Alava Bay Cabin was built in 1974 and sits on Revillagigedo Island on the southwest side of Alava Bay. This secluded retreat is open year-round and offers opportunities for relaxation, sightseeing and a variety of recreational activities within the Misty Fjords National Monument Wilderness. The site can be accessed by floatplane, boat or kayak, depending on conditions. Visitors are responsible for their own travel arrangements and safety, and must bring several of their own amenities.
This 12x14-ft. pan-abode style cabin sleeps six and comes equipped with two single bunks, two double bunks, a table and benches, broom, wood heater and an outhouse. The cabin has a front deck and receives plenty of sunshine on clear mornings. A mooring float is available, but it is not for the exclusive use of cabin visitors. Water and electricity are not provided. Firewood may be available, but visitors are encouraged to contact the Ketchikan-Misty Fjords Ranger District to check the status of the woodshed. Water is available from a nearby creek, but must be treated before being used.

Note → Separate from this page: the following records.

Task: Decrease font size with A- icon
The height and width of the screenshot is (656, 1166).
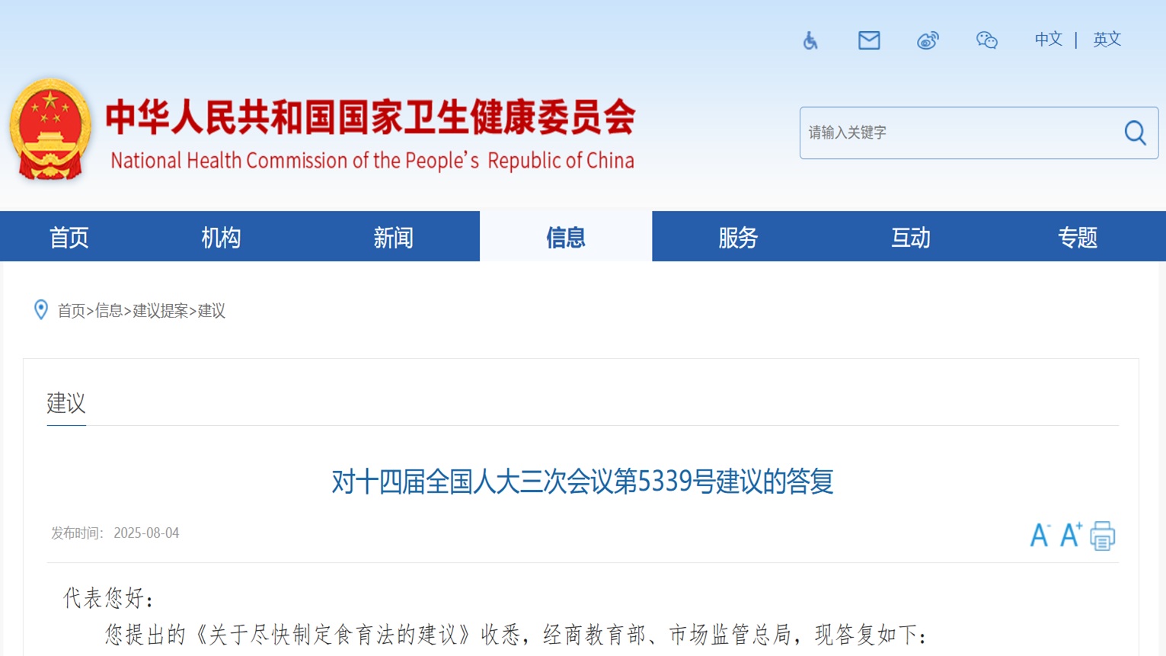Action: tap(1040, 535)
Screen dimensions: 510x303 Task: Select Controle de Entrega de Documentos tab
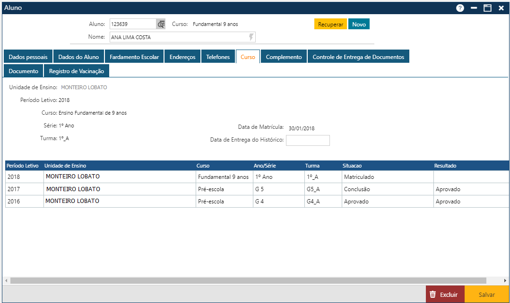pyautogui.click(x=358, y=57)
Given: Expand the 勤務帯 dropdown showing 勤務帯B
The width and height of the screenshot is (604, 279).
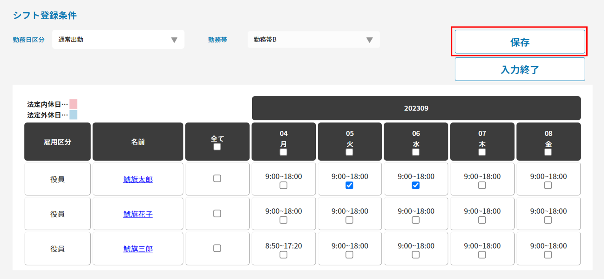Looking at the screenshot, I should click(313, 40).
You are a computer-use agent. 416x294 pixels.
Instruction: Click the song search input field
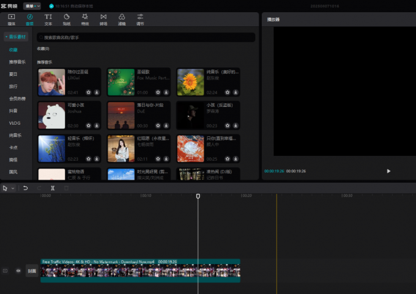[x=146, y=37]
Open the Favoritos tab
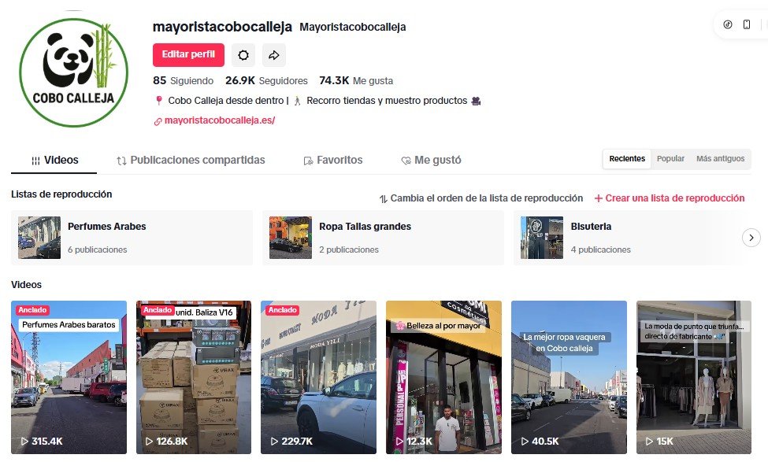This screenshot has height=462, width=768. [333, 161]
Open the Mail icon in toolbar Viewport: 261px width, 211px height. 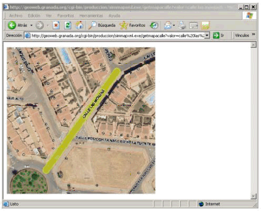(168, 25)
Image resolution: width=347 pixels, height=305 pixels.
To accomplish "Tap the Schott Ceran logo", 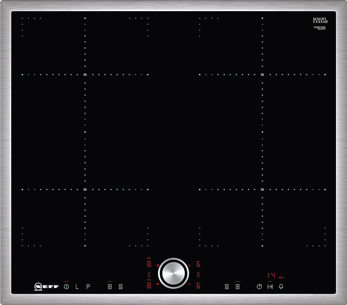I will pyautogui.click(x=320, y=20).
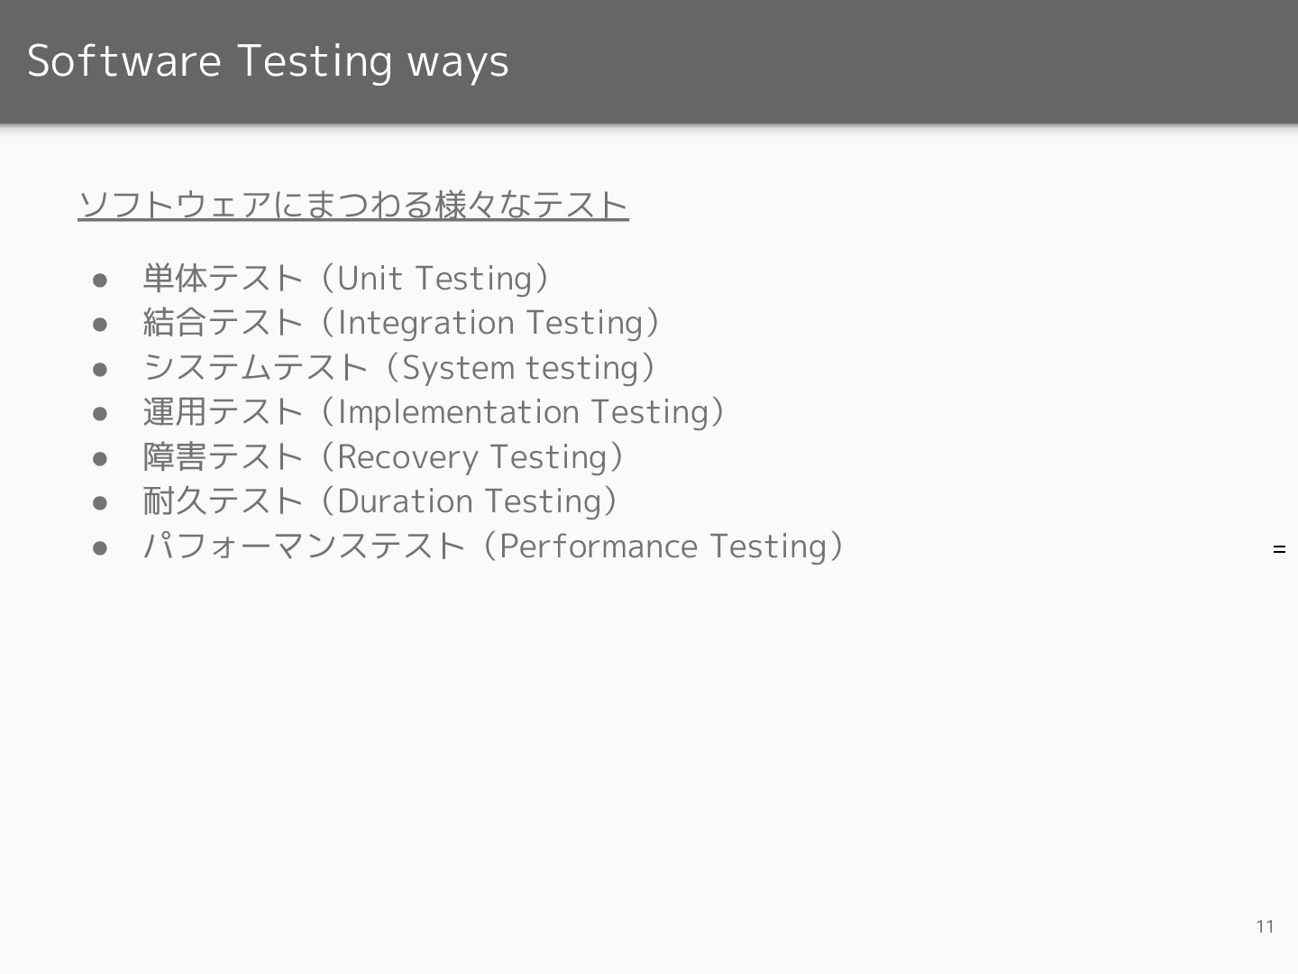Viewport: 1298px width, 974px height.
Task: Select the bullet dot before 耐久テスト
Action: pos(100,502)
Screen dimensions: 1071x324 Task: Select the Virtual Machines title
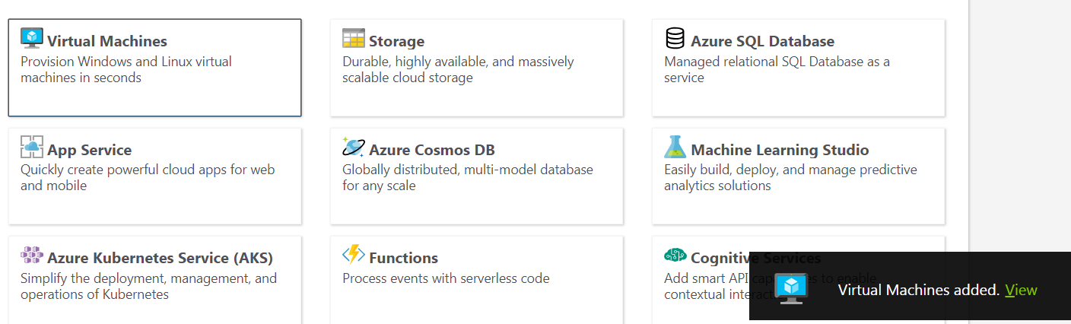click(x=107, y=41)
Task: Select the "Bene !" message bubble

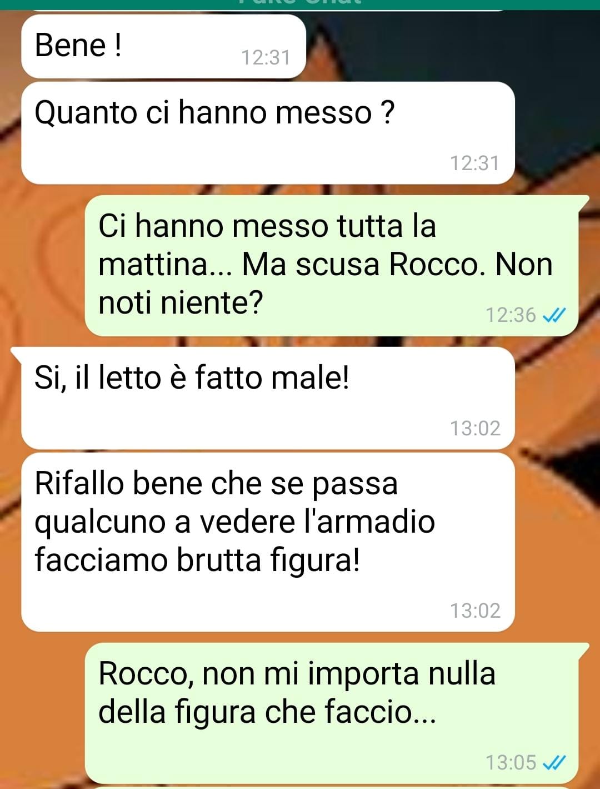Action: [x=163, y=46]
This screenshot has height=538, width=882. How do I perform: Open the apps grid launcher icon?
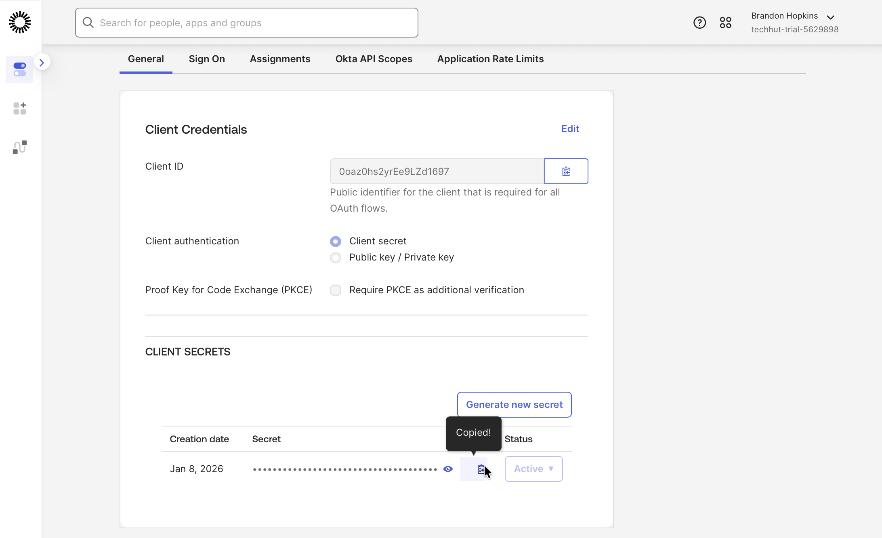pos(725,23)
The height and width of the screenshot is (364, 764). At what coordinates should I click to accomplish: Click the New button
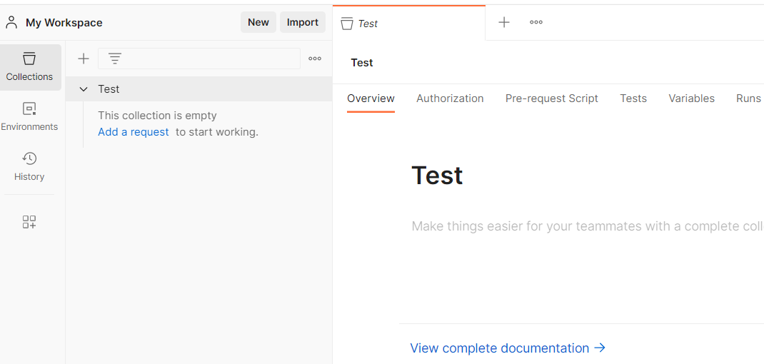258,22
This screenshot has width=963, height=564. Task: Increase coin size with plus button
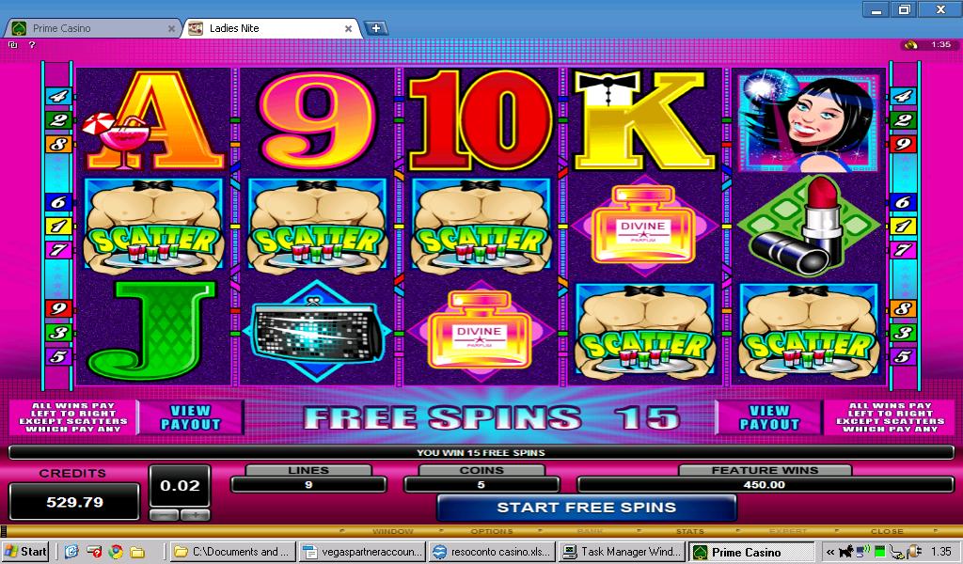coord(196,515)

It is recommended that visitors bring their own water supply. Other items to pack include sleeping bags, sleeping pads, food, cookware, plates, utensils, lanterns or flashlights, toilet paper, garbage bags, a fire extinguisher, axe, and fire starter. Visitors are expected to pack out trash and clean the cabin before leaving. Click here for more cabin details.
The cabin is backed by old-growth rainforest with a rocky beach nearby. The surrounding landscape features gentle slopes and dense forest. Visitors can look out over Alava Bay from the front deck of the cabin. A small island is nearby, situated between the bay and Behm Canal. This is often a stop for those exploring Misty Fjords, an area known for its unusual rock formations, steep fjord walls and quiet inlets. Black and brown bears, wolves, moose, bald eagles and Sitka black-tailed deer are common to this area. Misty Fjords is home to a variety of marine mammals, including orcas, humpback whales, harbor seals and sea lions.
The bay and surrounding area can be explored by kayak, but visitors must bring their own equipment. Navigating the waters here poses a challenge due to tides, merging currents and exposure to open ocean waters ( local tide charts ). Opportunities exist for saltwater fishing, hiking and beachcombing. Hunting for Sitka black-tailed deer and black bear is a popular pastime.
For campground inquiries, please call: 907-225-2148
The cabin is approximately 20 air miles southeast of Ketchikan on Revillagigedo Island. Accessible by floatplane, kayak or boat with mooring buoy. Navigation is challenging due to tides, merging currents and open ocean waters. Please check tide tables in advance. Refer to USGS Ketchikan A-4.